Allerdings: Selbst wenn man den Bearbeitungszweck einer datenschutzrechtlichen Beurteilung unterziehen wollte, wäre die Haltung des EDÖB unbegründet. Im Privatbereich sind nämlich zumindest all jene Zwecke verhältnismässig, die auch ein vernünftiger Datenbearbeiter verfolgen würde. Dabei müsste man jedenfalls auch berücksichtigen, dass ein Anbieter im internationalen Wettbewerb steht und eine grosse Zahl auch der in der Schweiz tätigen Online-Anbieter ein Kundenkonto verlangt – dass diese alle unvernünftig handeln, darf der EDÖB nicht unterstellen. Auch ist nicht ersichtlich, inwiefern die Interessen der Kunden einen Gastkauf verlangen, zumal das Konto die Geltendmachung von Garantieansprüchen und die Nachverfolgung und Zuordnung von Einkäufen erleichtert und Kunden ihr Konto jederzeit löschen können.
Gerade die Opt-Out-Möglichkeit, d.h. die Widerspruchs- oder Löschmöglichkeit, ist hier relevant. Auch bei der Freiwilligkeit einer Einwilligung ist dies von Bedeutung, wie der EDÖB im damaligen Schlussbericht i.S. PostFinance (2015) selbst festgehalten hat: Wenn eine Einwilligung durch eine Opt-Out-Möglichkeit gewissermassen ex post freiwillig wird, muss eine Bearbeitung erst recht verhältnismässig sein, wenn sich Betroffene nachträglich davon befreien können. Das dürfte auch der Grund dafür sein, dass der EDÖB den Kontozwang grundsätzlich zulässt.
Im Übrigen fehlt auch sonst eine Grundlage im DSG, einen Gastkauf zu fordern. Der Grundsatz vom Privacy by Default gibt das jedenfalls nicht her, trotz anderslautender Hinweise in der Botschaft. Der Grundsatz von Privacy by Default steht im Kontext der freien Zwecksetzung. Er beschränkt diese nicht und verlangt entsprechend nicht, dem Nutzer Einstellmöglichkeiten anzubieten; die Literatur ist sich hier einig.

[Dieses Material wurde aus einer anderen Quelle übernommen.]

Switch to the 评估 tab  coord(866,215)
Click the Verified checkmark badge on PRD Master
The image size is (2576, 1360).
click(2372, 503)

Wenn im Anwendungsgebiet der DSGVO ein Gastkauf stellenweise verlangt wird, kann das für das DSG nichts bedeuten. Die dortige Diskussion steht v.a. unter dem Titel der Einwilligung und des Kopplungsverbot. Das kann konzeptionell nicht übernommen werden. Die DSGVO verlangt eine Rechtsgrundlage für jede Bearbeitung, und oft eine Einwilligung. Dabei greift ein gewisses Kopplungsverbot. Der EDSA legt deshalb die Rechtsgrundlage des Vertrags eng aus, damit Einwilligungserfordernisse nicht durch Vertragsgestaltung unterlaufen werden. Das DSG verlangt demgegenüber keine Rechtsgrundlage und keine Einwilligung, die entsprechend abzusichern wäre, und hat das Kopplungsverbot der DSGVO nicht übernommen.